● **EXERCISE 1**: Return the part of the derivative passage starting at "There are two" and ending at "7*((x-Pi)/(x^2-4))^6    (1*(x^2-4)-2*x*(x-Pi))/((x^2-4)^2)", copied word for word.
● **EXERCISE 2**: According to the derivative passage, how many times is the Chain Rule needed in the alternate approach?
● **EXERCISE 3**: List every function that the derivative passage defines in its sentence beginning "Define".

● **TEXT PASSAGE**:
..............................
There are two obvious approaches to this problem. This expression can be differentiated as is by using the Chain Rule to differentiate the outer power and then using the Quotient Rule to differentiate the rational expression. An alternate approach is to rewrite the expression as the quotient of two 7th powers. With this approach the Quotient Rule is applied first and the Chain Rule will be needed twice -- once for the 7th power in the numerator and once for the 7th power in the denominator. Preferring to minimize the number of times the Chain Rule is appled, the first approach is adopted here:

Define f(u) = u^7  and g(x) = (x-Pi)/(x^2-4)  so that F(x) = f(g(x)) . Now,

  `F'`(x) = `f '`(g(x))*`g'`(x)                          

  `` = 7*g(x)^6*diff((x-Pi)/(x^2-4),x)  

                            `` = 7*((x-Pi)/(x^2-4))^6    (1*(x^2-4)-2*x*(x-Pi))/((x^2-4)^2)
..............................
● **INFORMATION GIVEN**:
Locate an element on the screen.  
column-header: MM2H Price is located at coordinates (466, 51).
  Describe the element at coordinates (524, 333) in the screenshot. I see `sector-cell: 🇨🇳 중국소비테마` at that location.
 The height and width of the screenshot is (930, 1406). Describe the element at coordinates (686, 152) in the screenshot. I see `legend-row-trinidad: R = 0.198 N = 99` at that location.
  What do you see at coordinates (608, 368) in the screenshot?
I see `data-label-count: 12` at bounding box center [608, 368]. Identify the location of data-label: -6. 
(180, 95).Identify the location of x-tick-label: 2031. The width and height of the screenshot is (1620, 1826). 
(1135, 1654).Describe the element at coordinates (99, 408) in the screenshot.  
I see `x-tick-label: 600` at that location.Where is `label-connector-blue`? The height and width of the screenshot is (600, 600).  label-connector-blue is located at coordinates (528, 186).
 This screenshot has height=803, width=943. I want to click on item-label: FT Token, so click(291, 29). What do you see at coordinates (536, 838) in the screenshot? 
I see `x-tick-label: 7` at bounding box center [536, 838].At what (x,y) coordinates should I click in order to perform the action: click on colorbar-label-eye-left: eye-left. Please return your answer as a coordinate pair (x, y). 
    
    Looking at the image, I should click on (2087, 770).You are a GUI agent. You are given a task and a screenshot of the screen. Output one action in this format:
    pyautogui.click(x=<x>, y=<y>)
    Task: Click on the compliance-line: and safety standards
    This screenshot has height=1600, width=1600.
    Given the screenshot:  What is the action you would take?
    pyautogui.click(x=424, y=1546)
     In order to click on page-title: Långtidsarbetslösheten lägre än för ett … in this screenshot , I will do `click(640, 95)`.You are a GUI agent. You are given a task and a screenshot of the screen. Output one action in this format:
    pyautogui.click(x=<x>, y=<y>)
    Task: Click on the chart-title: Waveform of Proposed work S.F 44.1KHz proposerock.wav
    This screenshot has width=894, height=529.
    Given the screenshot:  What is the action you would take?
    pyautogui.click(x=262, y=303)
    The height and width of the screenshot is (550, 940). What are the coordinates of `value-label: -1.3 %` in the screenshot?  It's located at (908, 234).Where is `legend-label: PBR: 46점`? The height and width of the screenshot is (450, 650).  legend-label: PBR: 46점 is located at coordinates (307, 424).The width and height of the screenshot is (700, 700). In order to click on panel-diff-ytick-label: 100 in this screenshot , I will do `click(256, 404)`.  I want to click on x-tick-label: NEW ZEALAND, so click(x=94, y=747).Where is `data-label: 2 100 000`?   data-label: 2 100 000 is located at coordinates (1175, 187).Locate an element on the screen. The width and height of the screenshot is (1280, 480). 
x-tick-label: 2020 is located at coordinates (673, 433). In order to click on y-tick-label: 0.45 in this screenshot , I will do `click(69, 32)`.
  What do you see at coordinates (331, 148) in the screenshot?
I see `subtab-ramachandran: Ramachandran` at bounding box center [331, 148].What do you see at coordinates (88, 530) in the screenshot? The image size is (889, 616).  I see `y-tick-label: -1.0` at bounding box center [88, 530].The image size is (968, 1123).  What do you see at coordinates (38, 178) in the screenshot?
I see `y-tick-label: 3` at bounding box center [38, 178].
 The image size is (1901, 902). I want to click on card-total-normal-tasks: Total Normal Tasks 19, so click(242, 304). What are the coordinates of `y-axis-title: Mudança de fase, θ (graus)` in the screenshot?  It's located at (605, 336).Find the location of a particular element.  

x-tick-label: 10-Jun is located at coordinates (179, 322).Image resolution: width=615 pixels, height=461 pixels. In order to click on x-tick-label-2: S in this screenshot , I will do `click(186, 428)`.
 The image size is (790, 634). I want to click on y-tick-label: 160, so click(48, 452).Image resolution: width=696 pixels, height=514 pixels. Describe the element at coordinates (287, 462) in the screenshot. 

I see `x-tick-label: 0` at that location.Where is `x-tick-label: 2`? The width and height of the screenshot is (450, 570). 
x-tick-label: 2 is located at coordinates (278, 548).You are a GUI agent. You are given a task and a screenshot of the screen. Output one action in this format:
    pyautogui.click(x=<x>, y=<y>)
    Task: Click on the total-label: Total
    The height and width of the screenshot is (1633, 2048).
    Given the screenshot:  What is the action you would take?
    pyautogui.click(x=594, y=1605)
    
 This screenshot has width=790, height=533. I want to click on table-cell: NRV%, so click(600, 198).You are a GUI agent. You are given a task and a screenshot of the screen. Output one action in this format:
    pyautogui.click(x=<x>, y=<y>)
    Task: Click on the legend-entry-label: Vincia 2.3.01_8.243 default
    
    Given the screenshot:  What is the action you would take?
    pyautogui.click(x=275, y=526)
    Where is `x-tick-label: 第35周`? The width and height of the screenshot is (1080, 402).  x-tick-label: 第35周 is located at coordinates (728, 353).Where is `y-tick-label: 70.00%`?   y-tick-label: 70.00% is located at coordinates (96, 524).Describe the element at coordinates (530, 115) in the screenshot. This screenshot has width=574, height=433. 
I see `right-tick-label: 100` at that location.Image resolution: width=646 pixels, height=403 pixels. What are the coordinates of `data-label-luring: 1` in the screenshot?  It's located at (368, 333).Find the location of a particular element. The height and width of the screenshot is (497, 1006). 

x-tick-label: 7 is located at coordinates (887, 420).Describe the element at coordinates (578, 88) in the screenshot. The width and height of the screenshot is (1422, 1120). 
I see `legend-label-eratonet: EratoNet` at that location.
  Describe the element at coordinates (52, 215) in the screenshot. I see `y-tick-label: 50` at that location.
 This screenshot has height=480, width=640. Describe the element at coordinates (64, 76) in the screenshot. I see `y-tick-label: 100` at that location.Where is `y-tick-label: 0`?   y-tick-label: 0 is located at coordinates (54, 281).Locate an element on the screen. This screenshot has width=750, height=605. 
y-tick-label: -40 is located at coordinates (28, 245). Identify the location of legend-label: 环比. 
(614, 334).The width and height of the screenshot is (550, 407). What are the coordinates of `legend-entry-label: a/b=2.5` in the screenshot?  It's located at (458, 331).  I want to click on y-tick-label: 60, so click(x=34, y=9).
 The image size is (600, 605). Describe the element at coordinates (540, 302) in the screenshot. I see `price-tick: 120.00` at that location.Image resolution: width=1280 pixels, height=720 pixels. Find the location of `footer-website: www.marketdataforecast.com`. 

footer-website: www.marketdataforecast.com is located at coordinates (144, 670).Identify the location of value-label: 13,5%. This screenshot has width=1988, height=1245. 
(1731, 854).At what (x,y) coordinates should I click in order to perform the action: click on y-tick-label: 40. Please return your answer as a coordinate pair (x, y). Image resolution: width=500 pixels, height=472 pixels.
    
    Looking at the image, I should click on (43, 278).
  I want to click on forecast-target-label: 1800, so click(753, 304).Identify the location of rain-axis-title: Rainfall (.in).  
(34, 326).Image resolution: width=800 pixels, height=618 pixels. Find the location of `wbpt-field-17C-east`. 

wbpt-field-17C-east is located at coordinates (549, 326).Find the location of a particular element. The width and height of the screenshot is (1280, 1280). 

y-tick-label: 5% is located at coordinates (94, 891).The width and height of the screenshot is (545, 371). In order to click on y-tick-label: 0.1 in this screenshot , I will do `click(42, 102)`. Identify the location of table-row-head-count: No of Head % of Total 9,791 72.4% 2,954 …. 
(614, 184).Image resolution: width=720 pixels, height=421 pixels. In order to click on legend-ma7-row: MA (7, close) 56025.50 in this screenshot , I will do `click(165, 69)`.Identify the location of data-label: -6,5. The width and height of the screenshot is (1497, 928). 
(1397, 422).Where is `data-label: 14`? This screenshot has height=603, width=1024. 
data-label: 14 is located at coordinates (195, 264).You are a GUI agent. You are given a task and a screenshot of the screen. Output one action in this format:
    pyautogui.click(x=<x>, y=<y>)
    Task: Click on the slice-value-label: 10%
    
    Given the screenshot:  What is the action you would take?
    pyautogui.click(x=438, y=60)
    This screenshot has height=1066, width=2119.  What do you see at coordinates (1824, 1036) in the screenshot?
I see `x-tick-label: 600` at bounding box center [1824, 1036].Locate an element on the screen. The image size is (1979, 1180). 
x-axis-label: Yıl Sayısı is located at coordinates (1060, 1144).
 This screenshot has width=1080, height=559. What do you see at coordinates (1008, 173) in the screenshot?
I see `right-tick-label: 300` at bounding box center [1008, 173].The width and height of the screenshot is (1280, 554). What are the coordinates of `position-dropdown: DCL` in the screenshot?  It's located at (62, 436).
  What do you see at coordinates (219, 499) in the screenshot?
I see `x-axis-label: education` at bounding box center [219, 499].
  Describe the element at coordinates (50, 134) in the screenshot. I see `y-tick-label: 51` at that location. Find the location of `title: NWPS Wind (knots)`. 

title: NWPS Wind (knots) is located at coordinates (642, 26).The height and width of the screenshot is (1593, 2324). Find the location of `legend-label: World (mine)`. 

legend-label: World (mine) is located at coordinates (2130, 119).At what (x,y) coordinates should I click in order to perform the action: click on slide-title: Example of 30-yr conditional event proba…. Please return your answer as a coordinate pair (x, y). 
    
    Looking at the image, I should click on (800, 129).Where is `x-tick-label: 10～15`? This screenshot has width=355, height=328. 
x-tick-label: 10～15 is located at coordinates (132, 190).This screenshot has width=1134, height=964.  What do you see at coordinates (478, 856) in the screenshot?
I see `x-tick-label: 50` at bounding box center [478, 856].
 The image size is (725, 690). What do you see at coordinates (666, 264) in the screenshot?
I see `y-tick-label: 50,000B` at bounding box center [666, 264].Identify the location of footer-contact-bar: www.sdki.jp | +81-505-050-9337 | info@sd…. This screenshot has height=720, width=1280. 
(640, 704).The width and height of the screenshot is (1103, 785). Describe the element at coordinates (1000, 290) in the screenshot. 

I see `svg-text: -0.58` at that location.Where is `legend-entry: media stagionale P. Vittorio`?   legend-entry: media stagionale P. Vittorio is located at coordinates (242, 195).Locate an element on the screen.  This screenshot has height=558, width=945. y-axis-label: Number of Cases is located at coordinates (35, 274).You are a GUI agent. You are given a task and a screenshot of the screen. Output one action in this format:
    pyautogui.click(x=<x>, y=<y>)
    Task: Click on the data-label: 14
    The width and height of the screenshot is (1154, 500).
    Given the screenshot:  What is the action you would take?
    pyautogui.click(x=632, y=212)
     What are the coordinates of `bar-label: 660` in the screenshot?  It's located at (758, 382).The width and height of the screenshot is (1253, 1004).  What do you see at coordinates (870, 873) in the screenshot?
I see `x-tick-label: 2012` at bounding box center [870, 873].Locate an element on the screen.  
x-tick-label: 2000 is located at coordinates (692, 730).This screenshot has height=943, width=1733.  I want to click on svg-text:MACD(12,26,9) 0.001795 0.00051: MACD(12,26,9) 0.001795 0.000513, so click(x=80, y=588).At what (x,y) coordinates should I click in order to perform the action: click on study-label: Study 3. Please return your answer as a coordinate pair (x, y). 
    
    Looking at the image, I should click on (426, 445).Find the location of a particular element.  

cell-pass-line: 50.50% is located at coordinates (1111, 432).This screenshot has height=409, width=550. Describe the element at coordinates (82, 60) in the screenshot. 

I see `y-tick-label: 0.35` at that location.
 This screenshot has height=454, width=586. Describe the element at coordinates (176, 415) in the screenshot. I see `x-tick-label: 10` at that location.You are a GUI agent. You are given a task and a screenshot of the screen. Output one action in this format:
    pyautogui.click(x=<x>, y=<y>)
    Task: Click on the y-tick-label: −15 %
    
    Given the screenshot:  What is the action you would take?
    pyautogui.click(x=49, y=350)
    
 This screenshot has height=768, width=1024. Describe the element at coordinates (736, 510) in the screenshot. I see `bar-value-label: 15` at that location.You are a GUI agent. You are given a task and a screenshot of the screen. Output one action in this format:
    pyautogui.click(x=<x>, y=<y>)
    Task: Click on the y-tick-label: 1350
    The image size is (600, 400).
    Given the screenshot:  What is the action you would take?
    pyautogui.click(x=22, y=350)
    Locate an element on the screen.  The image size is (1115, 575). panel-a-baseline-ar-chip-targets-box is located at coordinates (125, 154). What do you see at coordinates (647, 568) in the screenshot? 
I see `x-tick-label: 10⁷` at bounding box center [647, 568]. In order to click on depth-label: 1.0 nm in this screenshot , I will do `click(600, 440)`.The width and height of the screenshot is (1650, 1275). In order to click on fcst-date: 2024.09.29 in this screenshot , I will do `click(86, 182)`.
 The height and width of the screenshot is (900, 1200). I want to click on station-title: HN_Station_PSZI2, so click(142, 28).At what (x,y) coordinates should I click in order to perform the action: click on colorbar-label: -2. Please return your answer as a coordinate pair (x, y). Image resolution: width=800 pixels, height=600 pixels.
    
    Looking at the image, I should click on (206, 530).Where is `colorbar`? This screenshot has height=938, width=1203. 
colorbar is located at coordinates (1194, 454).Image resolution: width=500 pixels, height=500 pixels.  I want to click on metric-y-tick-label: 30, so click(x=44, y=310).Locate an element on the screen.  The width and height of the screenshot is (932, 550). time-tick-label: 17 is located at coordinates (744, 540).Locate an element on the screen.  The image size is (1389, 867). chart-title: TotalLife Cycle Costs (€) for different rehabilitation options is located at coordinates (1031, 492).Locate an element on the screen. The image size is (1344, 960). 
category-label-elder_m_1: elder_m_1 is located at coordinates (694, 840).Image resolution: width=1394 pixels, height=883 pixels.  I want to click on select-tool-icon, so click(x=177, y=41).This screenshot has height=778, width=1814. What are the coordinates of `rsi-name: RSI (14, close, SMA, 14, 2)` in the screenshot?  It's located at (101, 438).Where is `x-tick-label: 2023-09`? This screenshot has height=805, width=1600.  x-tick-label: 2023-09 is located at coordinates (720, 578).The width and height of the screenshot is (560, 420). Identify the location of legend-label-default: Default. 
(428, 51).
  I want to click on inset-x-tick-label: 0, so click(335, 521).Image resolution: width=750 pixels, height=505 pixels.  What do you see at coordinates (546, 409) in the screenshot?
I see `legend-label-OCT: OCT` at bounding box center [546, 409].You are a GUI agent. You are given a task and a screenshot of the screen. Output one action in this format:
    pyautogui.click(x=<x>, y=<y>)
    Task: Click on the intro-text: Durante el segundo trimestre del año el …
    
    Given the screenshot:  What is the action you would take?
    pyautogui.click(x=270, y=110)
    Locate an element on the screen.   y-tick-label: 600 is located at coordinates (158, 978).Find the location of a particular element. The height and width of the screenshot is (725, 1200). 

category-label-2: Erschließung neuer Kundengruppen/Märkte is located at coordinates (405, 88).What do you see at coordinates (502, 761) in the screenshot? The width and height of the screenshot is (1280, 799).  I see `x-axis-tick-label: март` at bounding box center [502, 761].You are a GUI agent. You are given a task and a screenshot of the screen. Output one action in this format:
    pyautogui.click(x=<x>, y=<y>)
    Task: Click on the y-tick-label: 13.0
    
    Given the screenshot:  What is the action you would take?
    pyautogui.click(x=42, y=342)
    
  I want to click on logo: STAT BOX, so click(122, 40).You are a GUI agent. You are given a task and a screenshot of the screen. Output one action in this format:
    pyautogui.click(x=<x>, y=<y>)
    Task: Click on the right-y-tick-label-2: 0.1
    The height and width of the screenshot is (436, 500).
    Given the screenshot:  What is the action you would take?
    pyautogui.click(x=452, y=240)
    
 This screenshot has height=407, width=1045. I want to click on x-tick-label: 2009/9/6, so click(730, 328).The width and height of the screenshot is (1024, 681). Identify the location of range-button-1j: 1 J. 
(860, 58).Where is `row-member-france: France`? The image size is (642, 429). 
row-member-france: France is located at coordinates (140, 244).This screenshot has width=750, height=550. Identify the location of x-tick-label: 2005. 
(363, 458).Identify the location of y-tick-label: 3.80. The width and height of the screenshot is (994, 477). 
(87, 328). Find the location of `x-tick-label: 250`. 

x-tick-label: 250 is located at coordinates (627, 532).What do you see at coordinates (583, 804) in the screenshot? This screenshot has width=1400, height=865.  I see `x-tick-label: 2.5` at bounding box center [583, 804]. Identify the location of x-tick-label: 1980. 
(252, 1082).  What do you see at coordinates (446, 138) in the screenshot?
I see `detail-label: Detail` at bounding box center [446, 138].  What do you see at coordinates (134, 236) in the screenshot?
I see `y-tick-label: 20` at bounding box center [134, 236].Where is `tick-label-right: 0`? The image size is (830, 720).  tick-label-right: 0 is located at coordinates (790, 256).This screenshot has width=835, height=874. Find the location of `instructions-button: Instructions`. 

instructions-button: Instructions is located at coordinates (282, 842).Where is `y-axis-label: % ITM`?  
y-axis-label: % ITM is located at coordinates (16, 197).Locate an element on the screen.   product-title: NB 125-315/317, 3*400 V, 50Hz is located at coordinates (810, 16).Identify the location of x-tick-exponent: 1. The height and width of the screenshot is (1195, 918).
..............................
● **TASK RESULT 1**:
There are two obvious approaches to this problem. This expression can be differentiated as is by using the Chain Rule to differentiate the outer power and then using the Quotient Rule to differentiate the rational expression. An alternate approach is to rewrite the expression as the quotient of two 7th powers. With this approach the Quotient Rule is applied first and the Chain Rule will be needed twice -- once for the 7th power in the numerator and once for the 7th power in the denominator. Preferring to minimize the number of times the Chain Rule is appled, the first approach is adopted here:

Define f(u) = u^7  and g(x) = (x-Pi)/(x^2-4)  so that F(x) = f(g(x)) . Now,

  `F'`(x) = `f '`(g(x))*`g'`(x)                          

  `` = 7*g(x)^6*diff((x-Pi)/(x^2-4),x)  

                            `` = 7*((x-Pi)/(x^2-4))^6    (1*(x^2-4)-2*x*(x-Pi))/((x^2-4)^2)

● **TASK RESULT 2**: Twice: once for the 7th power in the numerator and once for the 7th power in the denominator.

● **TASK RESULT 3**:
f(u) = u^7
g(x) = (x-Pi)/(x^2-4)
F(x) = f(g(x))